The Rerun

On July 1, 2026, we deleted our own research history and made the discovery loop start over from the rules alone — twice. One arm climbed back to roughly where we had started. The other found, in its third experiment, a rule 115 experiments had missed, and its champion beat ours.

Research frozen — results as of July 2, 2026

Saturation is evidence about the search, not the game

The previous chapter ended with a claim we could not distinguish from its own shadow. The discovery loop had saturated: on July 1, 2026, a final session pushed the journal from entry 092 to entry 115 and kept nothing . Every sweep around The Shape Reader (X188) came back flat. One reading was that the champion sat near the ceiling of hand-coded cricket. The other reading was quieter and worse: that 115 experiments of accumulated doctrine — every kept mechanic, every annotated dead end, every threshold tuned against the same growing opponent pool — had walked the search into one basin and could no longer see out of it. Path-dependence and a true ceiling look identical from the inside.

There is only one experiment that separates them, and it is an uncomfortable one: delete the history and run the search again. If a fresh loop, starting from nothing but the rules of the game, climbs to the same champion and stalls at the same height, the plateau belongs to cricket. If it finds things we never found, the plateau was ours. So on the same day the old loop's final session produced zero keeps, we started the rerun.

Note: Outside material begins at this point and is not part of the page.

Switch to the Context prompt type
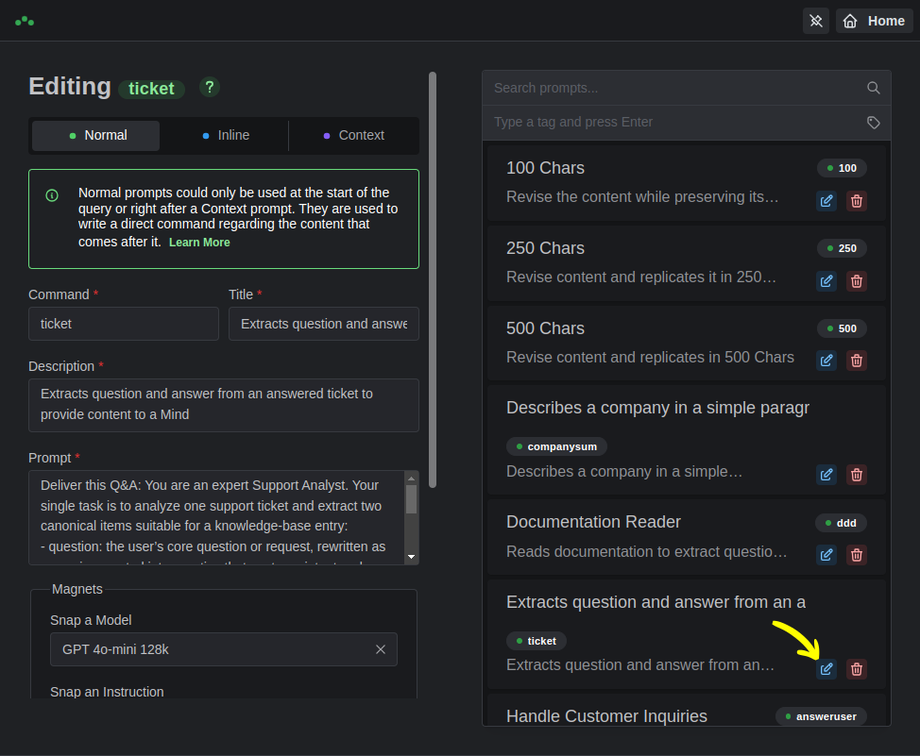This screenshot has width=920, height=756. click(353, 136)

The clean room: two arms, zero memory

The protocol's whole job was to prevent leakage. Each rerun arm ran in an isolated git worktree checked out at the loop's birth commit — the April 20 scaffold , created before the first experiment was ever journaled. At that commit the simulator contains only the classic bots; the journal contains only the objective, the original 11-bot opponent pool, and the E12 baseline to beat. No X-series strategy exists in the engine, no entry exists in the journal, and the agent driving each arm started with a fresh context: no access to the main tree, its journal, or the project's memory notes. The same engine family, the same bench harness, the same pre-registered keep rules — and none of the answers.

We ran two arms. A control arm, driven by a different model (Opus), was given a fixed ten-iteration budget — enough to test whether the protocol itself reproduces the original loop's opening trajectory. A treatment arm (Fable 5) was allowed to keep running, and eventually wrote 114 journal entries across nine sessions on July 1–2 . The two arms differ in both model and budget, so they are not a controlled comparison of models — they are two independent replays of the same search, one short and one long.

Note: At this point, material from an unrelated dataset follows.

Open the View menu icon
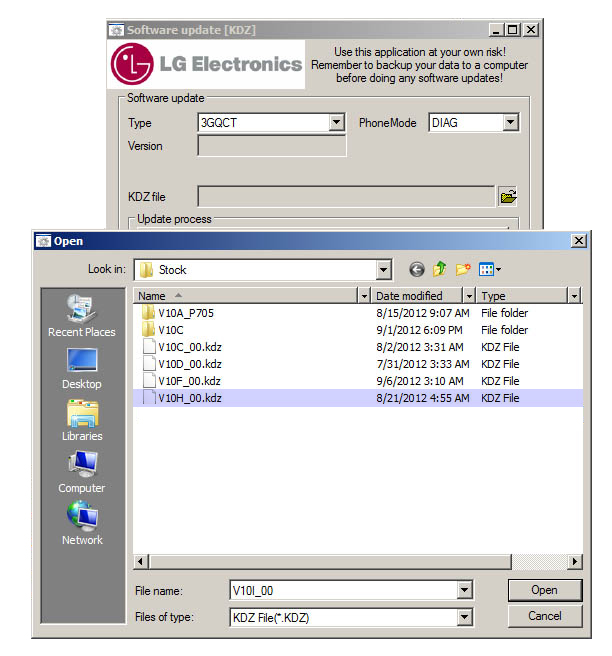 coord(489,269)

The control arm reproduced our start — and stopped where its budget did

Ten iterations in, the control arm's champion was X107_PSChaseMild8: a 55.2% mean win rate, 51.7% minimum, beating all 11 pool opponents , against an E12 baseline of 54.6% mean and a 49.5% worst matchup . That is almost exactly where the treatment arm stood at the same iteration count — its tenth-iteration champion X109 sat at 55.0% on the same pool . Two independent agents, same rules, same first plateau.

The arm's own closing reflection is worth quoting in substance: its final gains came from tuning a scoring threshold whose response curve was single-peaked — 54.7%, 54.9%, 55.2%, 55.1%, 54.5% across the five multipliers it swept — and anything further would need a genuinely new mechanic the session did not reach. We are careful with the word "plateau" here: ten iterations is a budget, not an asymptote. What the control arm establishes is the baseline shape of the search — from the rules alone, ten experiments buy you roughly 55%, by either model's hand.

It also put a price on our history. Ported onto the main lineage's expanded 14-bot pool, the control champion scored a 50.9% mean and lost to The Shape Reader head-to-head 30–39% across skill profiles — 89 iterations of accumulated lineage are worth roughly 10pp of mean . The lineage was real capital. The question was whether it was also a cage.

The treatment arm found our biggest blind spot in three iterations

At iteration 3 — its third experiment ever — the treatment arm kept X102_WinTap, and with it a rule the original lineage never wrote down in 115 entries: the win-tap . With six lanes closed and any non-negative lead, aim the last unclosed target, and take the minimum-miss single when one mark away — because under our rules a tie is a winning position for the player who closes out. The old champion never internalized this. The Shape Reader's tie handling aims a double at the bull , and when the exact endgame solve later audited it (see Ground Truth), the missing win-tap turned out to be its single biggest blunder class: in a tied endgame one single from victory, it forfeits 0.542 of a win probability on one dart . A fresh agent, reading the rules with no inherited doctrine, saw in its third experiment what 115 experiments of composition had built on top of and around.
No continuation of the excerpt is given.